What excites Jayakrishnan is working with large spaces where he can create larger than life settings. But if some events like weddings and cultural festivals give him a big canvas on which to display his talents, there have also been times like travelling with A Midsummer Night’s Dream when Jayakrishnan has had to expand and then shrink the size of the set to suit different stages in different countries.
Jayakrishnan recalls while taking the sets of A Midsummer Night’s Dream to Australia, they had to bake the wood and paper used in the sets to disinfect them to satisfy Australian health laws. “The sets reached us freshly baked and warm,” he chuckles.
Being the most sought-after set designer gives Jayakrishnan liberty to pick and choose a wide variety of projects. Not only has he done large weddings and fashion events but he has also designed sets for launch events for luxury brands like Louis Vuitton, Chanel, Moschino and Christian Dior in India. Two years ago, for instance, he created the backdrop for the global launch of a Dior perfume Escale à Pondichéry, staged at the Dune resort in Pondicherry.
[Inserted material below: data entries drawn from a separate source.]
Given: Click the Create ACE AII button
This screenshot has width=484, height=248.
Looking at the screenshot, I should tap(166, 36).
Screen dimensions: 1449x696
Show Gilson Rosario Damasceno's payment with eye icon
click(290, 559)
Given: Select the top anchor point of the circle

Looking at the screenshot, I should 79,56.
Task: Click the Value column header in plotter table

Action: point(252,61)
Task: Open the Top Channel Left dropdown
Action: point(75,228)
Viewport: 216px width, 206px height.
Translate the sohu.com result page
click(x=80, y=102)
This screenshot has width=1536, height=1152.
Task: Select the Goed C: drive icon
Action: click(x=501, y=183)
“Before taking any project, it’s important to tune into the other person or the brand and understand their vocabulary,” he says. So if it’s a wedding, he insists on meeting the family and finding out what they want. If he doesn’t believe in a project, he asks clients to pick someone else. But this only happens rarely. He smiles and says: “What works for me is that I have an ability to tune into anyone and weave their dreams into reality.”